Intolleranze alimentari. Miti da sfatare o dura realtà?

Per risolvere il problema consigliata una dieta a basso contenuto di allergeni per due settimane

Stanchezza, cefalea, difficoltà di concentrazione e dolore o gonfiore addominale. Tutti segnali che possono far pensare a un’intolleranza alimentare. Panico. Poi uno o due test nel laboratorio sotto casa o persino in farmacia e il verdetto: intollerante a… E giù una lista di alimenti. Che si eliminano prontamente dalla dieta, così si perde anche un po’ di peso e ci si sente meglio.

Fatto che, ovviamente, avvalora l’ipotesi iniziale e conferma l’autodiagnosi. Tra tutte le intolleranze possibili – va forte quella a lieviti e latticini – regna incontrastata quella al glutine non celiaca (Ncgs), suffragata da testimonial e siti internet che dipingono il glutine come causa di ogni possibile male. Basti pensare che un americano su quattro ha rinunciato spontaneamente agli alimenti normali, spingendo il mercato dei prodotti gluten free l’anno scorso a quasi 12 miliardi di dollari,

in aumento. Il punto è che non c’è un test di laboratorio specifico, ed è dunque difficile fare una diagnosi. Difficile ma non impossibile. «Il primo passo dovrebbe essere quello di escludere alcune patologie come celiachia, intolleranza al lattosio, malattie infiammatorie e parassitosi intestinali – premette Antonio Craxì, presidente Sige, società italiana di gastroscopia ed endoscopia digestiva – che costituiscono il 95 per cento delle cause organiche dei sintomi lamentati. Solo dopo si possono indagare le intolleranze, con l’unico mezzo a disposizione che abbiamo: le diete di esclusione».

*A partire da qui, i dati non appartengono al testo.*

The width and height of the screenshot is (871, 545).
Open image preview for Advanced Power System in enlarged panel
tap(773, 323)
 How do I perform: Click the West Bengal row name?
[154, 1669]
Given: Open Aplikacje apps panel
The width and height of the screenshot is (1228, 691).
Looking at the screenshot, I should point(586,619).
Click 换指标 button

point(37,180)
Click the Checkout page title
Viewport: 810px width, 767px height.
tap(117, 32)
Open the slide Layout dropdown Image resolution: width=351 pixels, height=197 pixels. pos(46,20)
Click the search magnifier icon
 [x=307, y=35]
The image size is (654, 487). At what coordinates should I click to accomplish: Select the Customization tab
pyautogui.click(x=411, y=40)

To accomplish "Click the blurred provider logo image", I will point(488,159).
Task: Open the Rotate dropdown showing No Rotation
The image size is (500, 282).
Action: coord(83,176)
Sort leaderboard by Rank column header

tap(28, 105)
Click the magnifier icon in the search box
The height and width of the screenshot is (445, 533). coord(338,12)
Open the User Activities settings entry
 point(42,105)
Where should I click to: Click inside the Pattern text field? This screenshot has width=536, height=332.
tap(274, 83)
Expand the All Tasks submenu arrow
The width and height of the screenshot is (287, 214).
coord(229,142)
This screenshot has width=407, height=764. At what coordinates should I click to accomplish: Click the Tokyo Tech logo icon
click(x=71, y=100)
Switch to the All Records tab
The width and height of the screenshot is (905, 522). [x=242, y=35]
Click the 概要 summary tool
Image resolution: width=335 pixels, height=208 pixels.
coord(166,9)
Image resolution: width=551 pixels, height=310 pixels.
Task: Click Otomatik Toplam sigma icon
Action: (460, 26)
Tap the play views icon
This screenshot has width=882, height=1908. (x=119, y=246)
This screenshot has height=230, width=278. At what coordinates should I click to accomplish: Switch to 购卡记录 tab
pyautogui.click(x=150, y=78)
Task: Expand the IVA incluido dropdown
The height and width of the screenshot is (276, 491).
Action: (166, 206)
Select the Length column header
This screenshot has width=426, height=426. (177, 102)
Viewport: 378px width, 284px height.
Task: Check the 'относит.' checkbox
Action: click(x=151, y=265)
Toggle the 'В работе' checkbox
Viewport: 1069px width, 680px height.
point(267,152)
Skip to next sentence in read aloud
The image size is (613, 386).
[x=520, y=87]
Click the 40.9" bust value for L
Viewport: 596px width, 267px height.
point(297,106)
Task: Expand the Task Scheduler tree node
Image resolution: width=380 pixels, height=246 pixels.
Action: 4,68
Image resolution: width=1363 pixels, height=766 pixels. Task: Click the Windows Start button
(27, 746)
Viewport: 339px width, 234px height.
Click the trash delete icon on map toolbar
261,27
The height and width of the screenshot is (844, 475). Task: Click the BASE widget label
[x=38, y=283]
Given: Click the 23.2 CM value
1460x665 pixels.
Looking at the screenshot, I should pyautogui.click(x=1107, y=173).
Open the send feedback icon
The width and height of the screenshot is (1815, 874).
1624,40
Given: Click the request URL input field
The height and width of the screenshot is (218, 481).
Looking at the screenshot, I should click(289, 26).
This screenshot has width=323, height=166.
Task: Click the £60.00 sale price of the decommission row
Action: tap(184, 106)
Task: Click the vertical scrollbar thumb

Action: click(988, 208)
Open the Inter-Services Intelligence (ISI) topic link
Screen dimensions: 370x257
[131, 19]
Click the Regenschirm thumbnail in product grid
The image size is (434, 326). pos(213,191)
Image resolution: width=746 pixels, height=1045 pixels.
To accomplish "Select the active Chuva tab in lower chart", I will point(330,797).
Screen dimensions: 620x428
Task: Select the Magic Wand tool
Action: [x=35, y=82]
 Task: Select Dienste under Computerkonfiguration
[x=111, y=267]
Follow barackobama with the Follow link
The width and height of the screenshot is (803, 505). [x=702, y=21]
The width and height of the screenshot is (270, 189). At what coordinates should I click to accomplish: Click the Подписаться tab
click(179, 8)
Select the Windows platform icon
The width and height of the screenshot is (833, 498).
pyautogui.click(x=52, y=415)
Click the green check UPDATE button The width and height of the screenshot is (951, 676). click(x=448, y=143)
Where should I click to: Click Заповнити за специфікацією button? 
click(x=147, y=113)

Si parte, dunque, con una dieta a basso contenuto di allergeni per circa due settimane. Partendo da prodotti crudi. Permessi riso e derivati, carne d’agnello, pesce, oli vegetali, prevalentemente d’oliva, frutta e verdura. Vietati gli alimenti più frequentemente oggetto di reazioni: latte vaccino, crostacei, alcuni legumi, uova, agrumi e fragole, cacao e derivati, frutta a guscio, carne bovina e avicola, tutti i prodotti industriali. Se dopo questa dieta i sintomi sono regrediti, si comincia a reintrodurre alcuni alimenti, partendo da quelli segnalati dal paziente stesso come potenzialmente responsabili di una reazione. «È un procedimento empirico e non facile intanto perché richiede moltissimo tempo, anche anni, poiché si introduce un alimento per volta, e poi perché si sovrappone un fortissimo effetto placebo: se il paziente è convinto che un alimento gli faccia male, avrà dei sintomi in ogni caso. Eppure questa è l’unica strada perché anche i prick test con gli alimenti dimostrano una reattività cutanea, ma non ci sono prove che si verifichi analoga reazione gastrointestinale». Nel caso della sensibilità al glutine non celiaca, per esempio, se i sintomi dovessero presentarsi dopo aver mangiato degli alimenti a base di grano, bisognerebbe considerarla una diagnosi transitoria. Tra le intolleranze più comuni ci sono quelle al lattosio, dovute a carenza di enzima lattasi o secondaria ad infezioni intestinali e diagnosticabile con Breath test, ma anche il favismo, che è un deficit enzimatico.